── Data extract

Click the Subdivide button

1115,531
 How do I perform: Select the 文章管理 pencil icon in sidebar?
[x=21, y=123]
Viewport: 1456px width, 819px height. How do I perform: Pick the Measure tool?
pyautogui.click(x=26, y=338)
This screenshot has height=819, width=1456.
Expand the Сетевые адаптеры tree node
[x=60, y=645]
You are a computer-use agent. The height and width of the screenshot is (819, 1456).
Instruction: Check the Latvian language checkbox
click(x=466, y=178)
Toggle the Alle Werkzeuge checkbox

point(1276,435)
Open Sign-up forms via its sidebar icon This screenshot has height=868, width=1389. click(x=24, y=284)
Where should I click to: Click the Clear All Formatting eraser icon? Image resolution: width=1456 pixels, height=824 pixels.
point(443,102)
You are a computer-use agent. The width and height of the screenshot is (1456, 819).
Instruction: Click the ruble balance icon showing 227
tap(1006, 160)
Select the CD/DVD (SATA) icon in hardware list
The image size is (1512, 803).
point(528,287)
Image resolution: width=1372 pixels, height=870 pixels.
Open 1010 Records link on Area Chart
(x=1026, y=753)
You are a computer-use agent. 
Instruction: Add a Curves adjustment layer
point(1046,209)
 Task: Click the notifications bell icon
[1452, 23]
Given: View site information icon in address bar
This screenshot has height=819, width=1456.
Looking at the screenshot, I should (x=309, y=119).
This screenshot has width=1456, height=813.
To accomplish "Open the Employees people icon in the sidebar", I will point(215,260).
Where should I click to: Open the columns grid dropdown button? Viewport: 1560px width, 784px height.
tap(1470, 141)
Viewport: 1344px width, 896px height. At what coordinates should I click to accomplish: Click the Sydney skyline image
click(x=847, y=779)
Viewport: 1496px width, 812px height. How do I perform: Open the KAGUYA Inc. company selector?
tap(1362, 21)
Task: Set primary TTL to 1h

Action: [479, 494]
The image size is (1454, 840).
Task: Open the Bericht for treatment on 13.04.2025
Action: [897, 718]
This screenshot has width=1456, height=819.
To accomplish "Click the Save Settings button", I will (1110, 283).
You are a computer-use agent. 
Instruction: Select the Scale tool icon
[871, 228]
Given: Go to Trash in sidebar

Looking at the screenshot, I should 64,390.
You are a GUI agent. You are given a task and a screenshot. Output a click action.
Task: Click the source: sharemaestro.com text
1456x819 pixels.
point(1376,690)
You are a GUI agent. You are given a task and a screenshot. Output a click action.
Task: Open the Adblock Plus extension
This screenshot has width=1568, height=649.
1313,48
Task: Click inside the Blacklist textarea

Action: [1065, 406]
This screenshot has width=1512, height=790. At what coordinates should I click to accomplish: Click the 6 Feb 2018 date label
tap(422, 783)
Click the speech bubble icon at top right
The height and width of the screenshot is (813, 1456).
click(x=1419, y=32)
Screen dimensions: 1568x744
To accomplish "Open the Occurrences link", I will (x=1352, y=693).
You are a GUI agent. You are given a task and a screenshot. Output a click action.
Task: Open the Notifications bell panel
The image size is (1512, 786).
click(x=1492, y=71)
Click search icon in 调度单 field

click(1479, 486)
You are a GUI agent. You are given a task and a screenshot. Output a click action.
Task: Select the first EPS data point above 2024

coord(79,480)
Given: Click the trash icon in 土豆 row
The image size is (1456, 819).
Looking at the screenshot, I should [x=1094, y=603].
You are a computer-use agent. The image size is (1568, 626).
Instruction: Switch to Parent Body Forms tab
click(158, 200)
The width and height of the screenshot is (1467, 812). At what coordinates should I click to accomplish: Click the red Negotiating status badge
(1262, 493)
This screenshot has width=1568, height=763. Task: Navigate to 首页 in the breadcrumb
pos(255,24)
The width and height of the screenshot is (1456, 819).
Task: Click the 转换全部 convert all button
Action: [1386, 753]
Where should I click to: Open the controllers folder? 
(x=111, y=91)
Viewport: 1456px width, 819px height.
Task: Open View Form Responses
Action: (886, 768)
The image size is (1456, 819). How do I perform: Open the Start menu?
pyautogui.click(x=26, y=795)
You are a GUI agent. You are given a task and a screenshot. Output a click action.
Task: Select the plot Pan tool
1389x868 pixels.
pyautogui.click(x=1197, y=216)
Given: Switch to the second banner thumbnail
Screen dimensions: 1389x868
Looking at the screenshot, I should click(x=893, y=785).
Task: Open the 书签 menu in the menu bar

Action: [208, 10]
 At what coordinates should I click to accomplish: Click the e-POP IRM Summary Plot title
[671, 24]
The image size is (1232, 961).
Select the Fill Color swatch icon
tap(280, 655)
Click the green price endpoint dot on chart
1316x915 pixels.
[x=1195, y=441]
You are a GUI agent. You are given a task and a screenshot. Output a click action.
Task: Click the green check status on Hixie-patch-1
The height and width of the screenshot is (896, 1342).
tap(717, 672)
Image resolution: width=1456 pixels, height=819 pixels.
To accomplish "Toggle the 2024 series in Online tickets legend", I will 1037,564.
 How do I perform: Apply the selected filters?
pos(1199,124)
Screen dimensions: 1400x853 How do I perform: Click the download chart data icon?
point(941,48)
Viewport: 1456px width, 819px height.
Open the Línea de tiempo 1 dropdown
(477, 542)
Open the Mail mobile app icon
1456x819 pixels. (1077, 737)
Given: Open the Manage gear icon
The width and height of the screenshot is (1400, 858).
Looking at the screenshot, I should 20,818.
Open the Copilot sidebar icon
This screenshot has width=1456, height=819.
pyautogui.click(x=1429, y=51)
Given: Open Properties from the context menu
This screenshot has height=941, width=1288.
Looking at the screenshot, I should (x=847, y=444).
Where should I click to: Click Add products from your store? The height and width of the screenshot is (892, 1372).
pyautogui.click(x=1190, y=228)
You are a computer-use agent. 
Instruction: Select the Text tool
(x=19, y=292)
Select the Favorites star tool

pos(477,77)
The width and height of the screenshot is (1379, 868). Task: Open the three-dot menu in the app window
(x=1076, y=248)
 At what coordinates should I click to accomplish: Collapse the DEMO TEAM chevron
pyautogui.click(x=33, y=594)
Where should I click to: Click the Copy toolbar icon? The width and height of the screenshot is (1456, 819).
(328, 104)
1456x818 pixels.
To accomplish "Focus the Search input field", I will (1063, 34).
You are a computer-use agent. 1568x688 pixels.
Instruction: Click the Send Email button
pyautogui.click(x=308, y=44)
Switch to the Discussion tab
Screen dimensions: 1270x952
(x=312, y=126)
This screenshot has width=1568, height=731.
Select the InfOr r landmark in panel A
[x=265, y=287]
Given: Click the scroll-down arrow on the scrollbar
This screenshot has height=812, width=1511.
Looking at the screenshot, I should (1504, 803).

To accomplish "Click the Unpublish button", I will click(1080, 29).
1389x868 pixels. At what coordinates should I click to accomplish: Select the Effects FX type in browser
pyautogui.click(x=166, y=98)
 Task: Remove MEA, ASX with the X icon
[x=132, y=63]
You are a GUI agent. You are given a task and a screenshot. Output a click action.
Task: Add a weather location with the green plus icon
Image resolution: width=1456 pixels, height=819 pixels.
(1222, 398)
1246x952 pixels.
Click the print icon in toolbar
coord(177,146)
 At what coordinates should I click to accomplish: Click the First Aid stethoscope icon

────

What you are asked to do: Word for word, repeat every entry listed above.

Output of the task:
Click the Subdivide button

1115,531
 How do I perform: Select the 文章管理 pencil icon in sidebar?
[x=21, y=123]
Viewport: 1456px width, 819px height. How do I perform: Pick the Measure tool?
pyautogui.click(x=26, y=338)
This screenshot has height=819, width=1456.
Expand the Сетевые адаптеры tree node
[x=60, y=645]
You are a computer-use agent. The height and width of the screenshot is (819, 1456).
Instruction: Check the Latvian language checkbox
click(x=466, y=178)
Toggle the Alle Werkzeuge checkbox

point(1276,435)
Open Sign-up forms via its sidebar icon This screenshot has height=868, width=1389. click(x=24, y=284)
Where should I click to: Click the Clear All Formatting eraser icon? Image resolution: width=1456 pixels, height=824 pixels.
point(443,102)
You are a computer-use agent. The width and height of the screenshot is (1456, 819).
Instruction: Click the ruble balance icon showing 227
tap(1006, 160)
Select the CD/DVD (SATA) icon in hardware list
The image size is (1512, 803).
point(528,287)
Image resolution: width=1372 pixels, height=870 pixels.
Open 1010 Records link on Area Chart
(x=1026, y=753)
You are a computer-use agent. 
Instruction: Add a Curves adjustment layer
point(1046,209)
 Task: Click the notifications bell icon
[1452, 23]
Given: View site information icon in address bar
This screenshot has height=819, width=1456.
Looking at the screenshot, I should (x=309, y=119).
This screenshot has width=1456, height=813.
To accomplish "Open the Employees people icon in the sidebar", I will point(215,260).
Where should I click to: Open the columns grid dropdown button? Viewport: 1560px width, 784px height.
tap(1470, 141)
Viewport: 1344px width, 896px height. At what coordinates should I click to accomplish: Click the Sydney skyline image
click(x=847, y=779)
Viewport: 1496px width, 812px height. How do I perform: Open the KAGUYA Inc. company selector?
tap(1362, 21)
Task: Set primary TTL to 1h

Action: [479, 494]
The image size is (1454, 840).
Task: Open the Bericht for treatment on 13.04.2025
Action: [897, 718]
This screenshot has width=1456, height=819.
To accomplish "Click the Save Settings button", I will (1110, 283).
You are a computer-use agent. 
Instruction: Select the Scale tool icon
[871, 228]
Given: Go to Trash in sidebar

Looking at the screenshot, I should 64,390.
You are a GUI agent. You are given a task and a screenshot. Output a click action.
Task: Click the source: sharemaestro.com text
1456x819 pixels.
point(1376,690)
You are a GUI agent. You are given a task and a screenshot. Output a click action.
Task: Open the Adblock Plus extension
This screenshot has width=1568, height=649.
1313,48
Task: Click inside the Blacklist textarea

Action: [1065, 406]
This screenshot has width=1512, height=790. At what coordinates should I click to accomplish: Click the 6 Feb 2018 date label
tap(422, 783)
Click the speech bubble icon at top right
The height and width of the screenshot is (813, 1456).
click(x=1419, y=32)
Screen dimensions: 1568x744
To accomplish "Open the Occurrences link", I will (x=1352, y=693).
You are a GUI agent. You are given a task and a screenshot. Output a click action.
Task: Open the Notifications bell panel
The image size is (1512, 786).
click(x=1492, y=71)
Click search icon in 调度单 field

click(1479, 486)
You are a GUI agent. You are given a task and a screenshot. Output a click action.
Task: Select the first EPS data point above 2024

coord(79,480)
Given: Click the trash icon in 土豆 row
The image size is (1456, 819).
Looking at the screenshot, I should [x=1094, y=603].
You are a computer-use agent. The image size is (1568, 626).
Instruction: Switch to Parent Body Forms tab
click(158, 200)
The width and height of the screenshot is (1467, 812). At what coordinates should I click to accomplish: Click the red Negotiating status badge
(1262, 493)
This screenshot has width=1568, height=763. Task: Navigate to 首页 in the breadcrumb
pos(255,24)
The width and height of the screenshot is (1456, 819).
Task: Click the 转换全部 convert all button
Action: [1386, 753]
Where should I click to: Open the controllers folder? 
(x=111, y=91)
Viewport: 1456px width, 819px height.
Task: Open View Form Responses
Action: (886, 768)
The image size is (1456, 819). How do I perform: Open the Start menu?
pyautogui.click(x=26, y=795)
You are a GUI agent. You are given a task and a screenshot. Output a click action.
Task: Select the plot Pan tool
1389x868 pixels.
pyautogui.click(x=1197, y=216)
Given: Switch to the second banner thumbnail
Screen dimensions: 1389x868
Looking at the screenshot, I should click(x=893, y=785).
Task: Open the 书签 menu in the menu bar

Action: [208, 10]
 At what coordinates should I click to accomplish: Click the e-POP IRM Summary Plot title
[671, 24]
The image size is (1232, 961).
Select the Fill Color swatch icon
tap(280, 655)
Click the green price endpoint dot on chart
1316x915 pixels.
[x=1195, y=441]
You are a GUI agent. You are given a task and a screenshot. Output a click action.
Task: Click the green check status on Hixie-patch-1
The height and width of the screenshot is (896, 1342).
tap(717, 672)
Image resolution: width=1456 pixels, height=819 pixels.
To accomplish "Toggle the 2024 series in Online tickets legend", I will 1037,564.
 How do I perform: Apply the selected filters?
pos(1199,124)
Screen dimensions: 1400x853 How do I perform: Click the download chart data icon?
point(941,48)
Viewport: 1456px width, 819px height.
Open the Línea de tiempo 1 dropdown
(477, 542)
Open the Mail mobile app icon
1456x819 pixels. (1077, 737)
Given: Open the Manage gear icon
The width and height of the screenshot is (1400, 858).
Looking at the screenshot, I should 20,818.
Open the Copilot sidebar icon
This screenshot has width=1456, height=819.
pyautogui.click(x=1429, y=51)
Given: Open Properties from the context menu
This screenshot has height=941, width=1288.
Looking at the screenshot, I should (x=847, y=444).
Where should I click to: Click Add products from your store? The height and width of the screenshot is (892, 1372).
pyautogui.click(x=1190, y=228)
You are a computer-use agent. 
Instruction: Select the Text tool
(x=19, y=292)
Select the Favorites star tool

pos(477,77)
The width and height of the screenshot is (1379, 868). Task: Open the three-dot menu in the app window
(x=1076, y=248)
 At what coordinates should I click to accomplish: Collapse the DEMO TEAM chevron
pyautogui.click(x=33, y=594)
Where should I click to: Click the Copy toolbar icon? The width and height of the screenshot is (1456, 819).
(328, 104)
1456x818 pixels.
To accomplish "Focus the Search input field", I will (1063, 34).
You are a computer-use agent. 1568x688 pixels.
Instruction: Click the Send Email button
pyautogui.click(x=308, y=44)
Switch to the Discussion tab
Screen dimensions: 1270x952
(x=312, y=126)
This screenshot has width=1568, height=731.
Select the InfOr r landmark in panel A
[x=265, y=287]
Given: Click the scroll-down arrow on the scrollbar
This screenshot has height=812, width=1511.
Looking at the screenshot, I should (1504, 803).

To accomplish "Click the Unpublish button", I will click(1080, 29).
1389x868 pixels. At what coordinates should I click to accomplish: Select the Effects FX type in browser
pyautogui.click(x=166, y=98)
 Task: Remove MEA, ASX with the X icon
[x=132, y=63]
You are a GUI agent. You are given a task and a screenshot. Output a click action.
Task: Add a weather location with the green plus icon
Image resolution: width=1456 pixels, height=819 pixels.
(1222, 398)
1246x952 pixels.
Click the print icon in toolbar
coord(177,146)
 At what coordinates should I click to accomplish: Click the First Aid stethoscope icon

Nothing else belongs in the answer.